Disambiguate subsequent citations with title

Dear all,

I am currently editing a style of mine (which I derived from a previous, excellent style by other authors, though with heavy changes). Until now I had not much trouble doing that, but I now face a (probably easily solved) difficulty: I want subsequent citations of works by the same author to be disambiguated only if another work by that author has been cited in the meantime.

That may not be clear, so let me offer an example.

Note 1: Name, G., « Title », <i>Journal</i>, vol. 1, n. 1, 9999, p. 111-999.

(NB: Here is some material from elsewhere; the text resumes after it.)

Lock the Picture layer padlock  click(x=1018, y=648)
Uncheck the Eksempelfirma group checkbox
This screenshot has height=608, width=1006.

Note 2: <i>Ibid.</i> <!--That works fine-->

Note 3: Name, G., « Other stuff », <i>Review</i>, vol. 2, n. 2, 8888, p. 222-888.

Note 4: Name, G., « Title », art. cit. <!--So that the reader can know which paper I am referring to: “Title”, rather than “Other stuff”: currently it only indicates “art. cit.”-->

Currently the code for subsequent citations reads:

<else-if position="subsequent">
<text macro="author"/>
<choose>
<if match="any" disambiguate="true">
<text variable="title"/>
</if>
</choose>
<choose>
<if type="book report article" match="any">
<text term="opus-citatum" font-style="italic"/>
</if>
<else-if type="article-journal entry-encyclopedia article-newspaper chapter" match="any">
<text term="article-cited"/>
</else-if>
<else>
<text term="opus-citatum"/>
</else>
</choose>
</else-if>

(I hope that code is not excessively dirty, so to speak. I am still a beginner!)

Thanks for your help!
  • Note that opus-citatum and article-cited are not CSL terms:
    http://docs.citationstyles.org/en/stable/specification.html#appendix-ii-terms

    <text term="opus-citatum"/> may work, but it's invalid CSL and there's always a chance it will break things.

    Otherwise what you have looks fine, but note that if disambiguate="true" evaluates the whole citation, so if one of the two has art. cit. and the other one op. cit. it'd not trigger.
    (For that reason, it's always better to provide actual examples of output rather than stylized versions when asking questions -- lots of little details can matter).